(EXERCISE REQUIREMENTS): Below are records; the lines starting at the one with "Screen dimensions: 868x498" and ending at the one with "This screenshot has width=434, height=868." must be reproduced exactly, both included. Pictures must not appear.

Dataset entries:
=======

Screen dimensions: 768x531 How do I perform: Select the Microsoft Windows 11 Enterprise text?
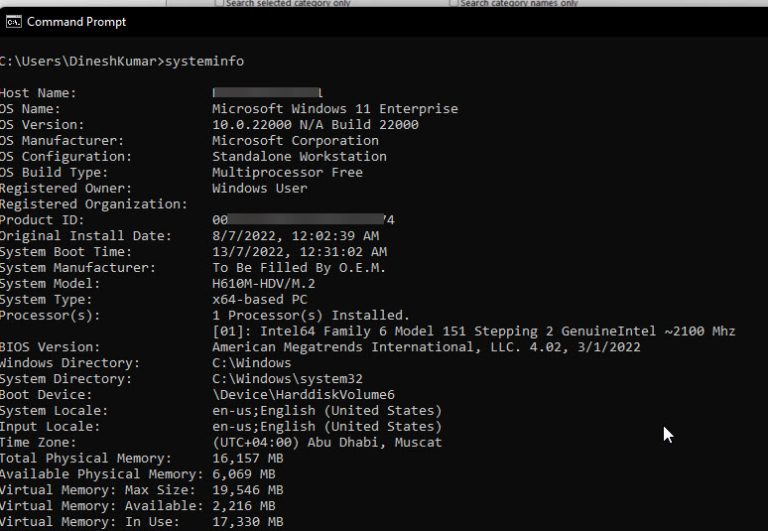tap(335, 109)
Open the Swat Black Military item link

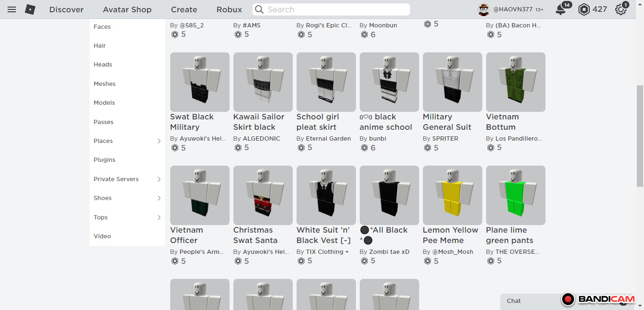192,122
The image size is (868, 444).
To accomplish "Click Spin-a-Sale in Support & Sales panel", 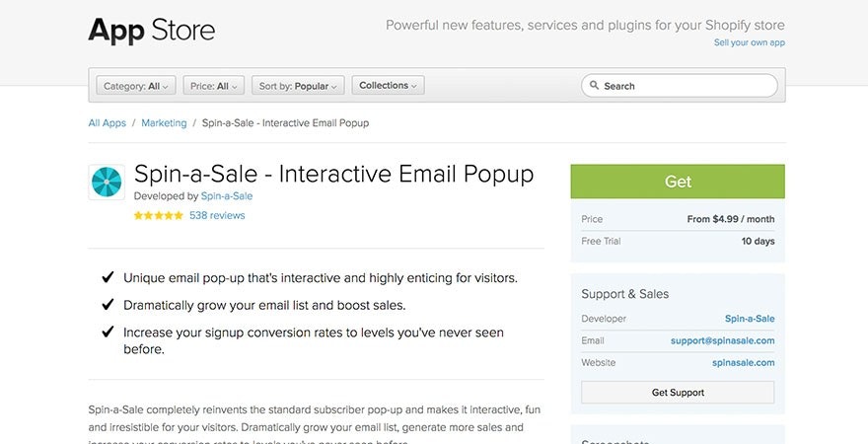I will (750, 319).
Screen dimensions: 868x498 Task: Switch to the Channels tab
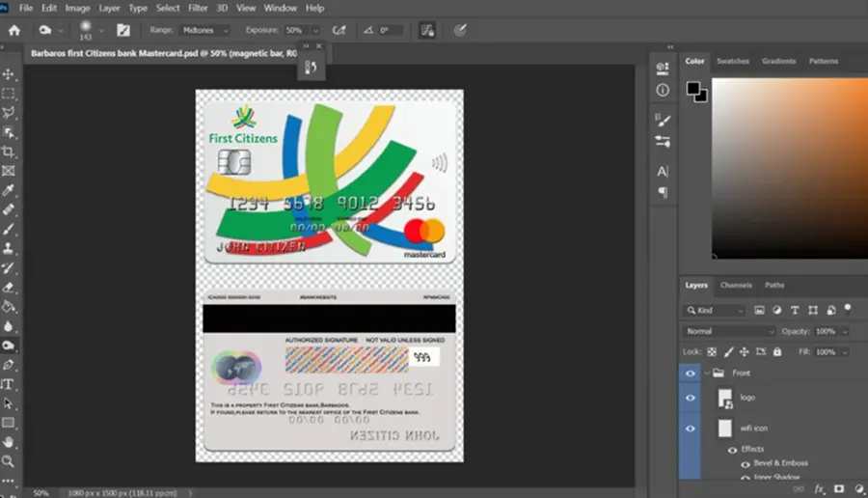click(x=736, y=286)
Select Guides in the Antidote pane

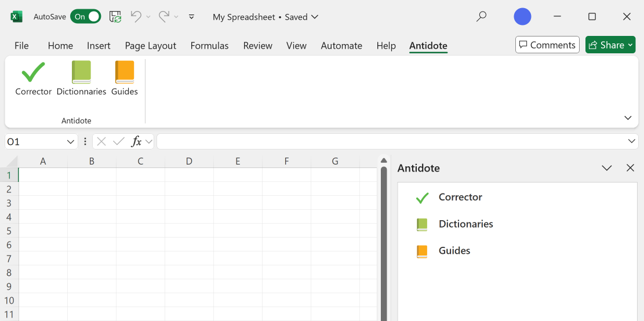point(454,251)
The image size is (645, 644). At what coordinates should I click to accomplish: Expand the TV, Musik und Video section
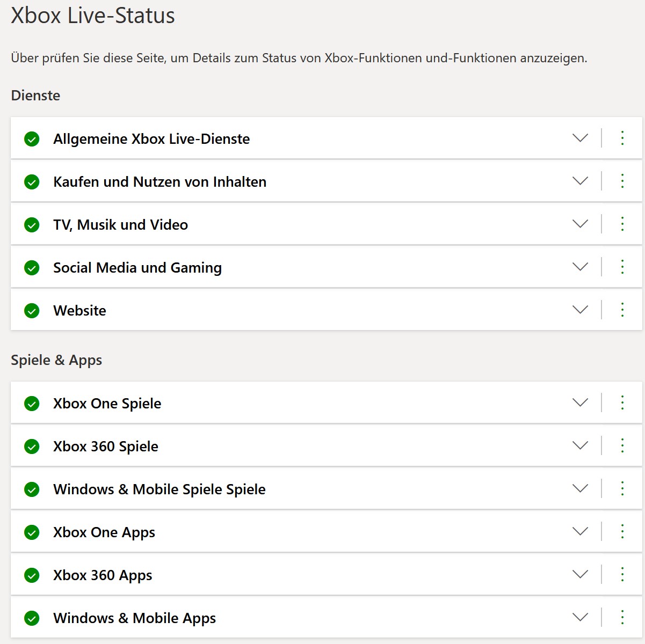[x=580, y=224]
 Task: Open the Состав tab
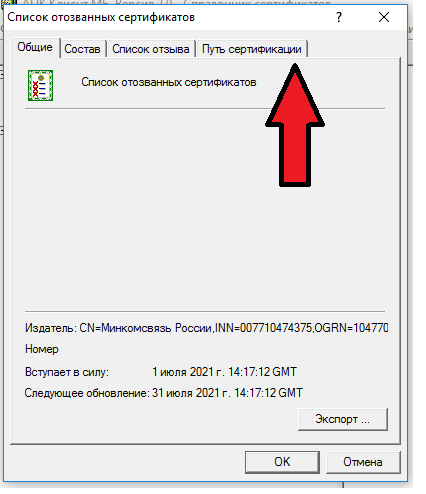click(x=82, y=49)
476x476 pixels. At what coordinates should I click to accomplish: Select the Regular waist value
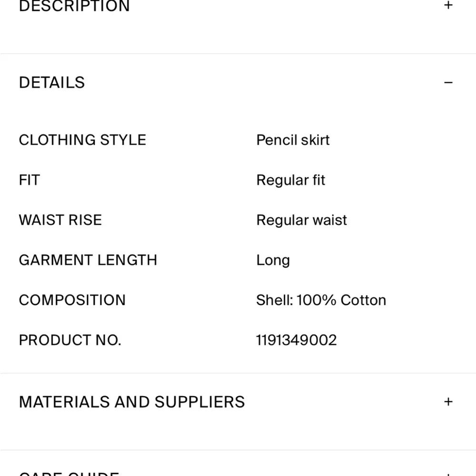tap(302, 220)
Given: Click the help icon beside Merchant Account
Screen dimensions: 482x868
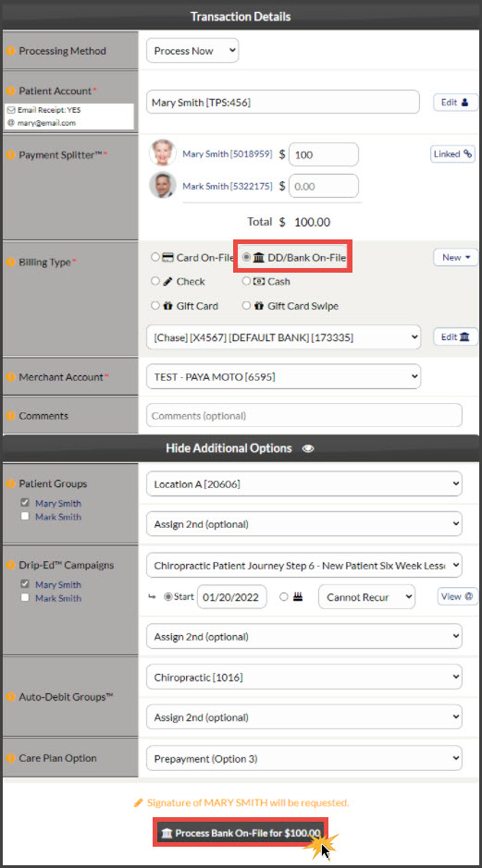Looking at the screenshot, I should tap(10, 377).
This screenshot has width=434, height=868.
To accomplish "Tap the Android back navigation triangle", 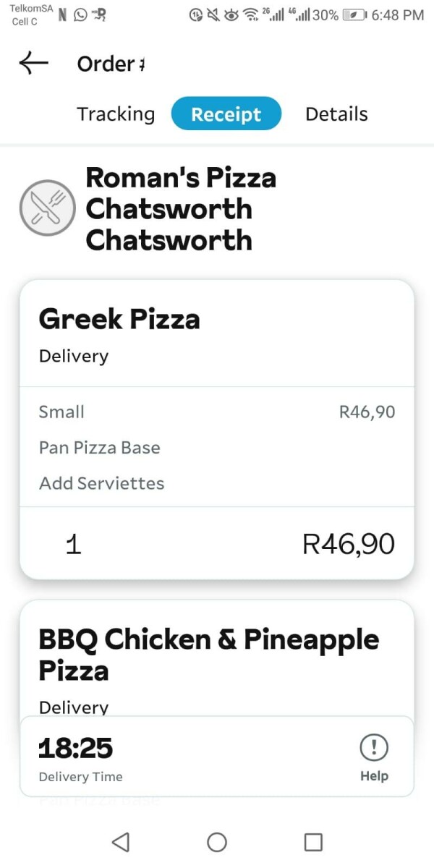I will 121,841.
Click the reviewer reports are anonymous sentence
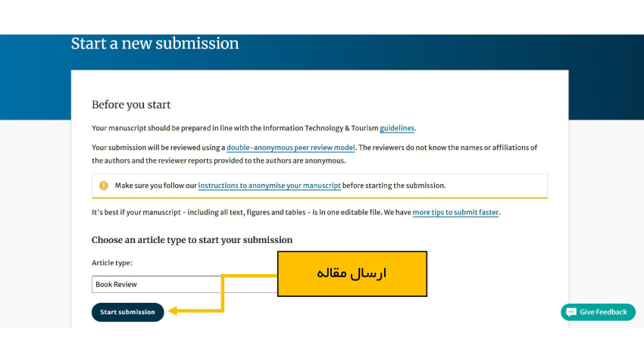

=======

(RESPONSE AREA):
Screen dimensions: 868x498 Task: Switch to the Channels tab
click(x=736, y=286)
Select Guides in the Antidote pane

point(454,251)
The image size is (645, 644). At what coordinates should I click to accomplish: Expand the TV, Musik und Video section
[x=580, y=224]
 Task: Open the Состав tab
click(x=82, y=49)
476x476 pixels. At what coordinates should I click to accomplish: Select the Regular waist value
tap(302, 220)
Given: Click the help icon beside Merchant Account
Screen dimensions: 482x868
Looking at the screenshot, I should tap(10, 377).
This screenshot has width=434, height=868.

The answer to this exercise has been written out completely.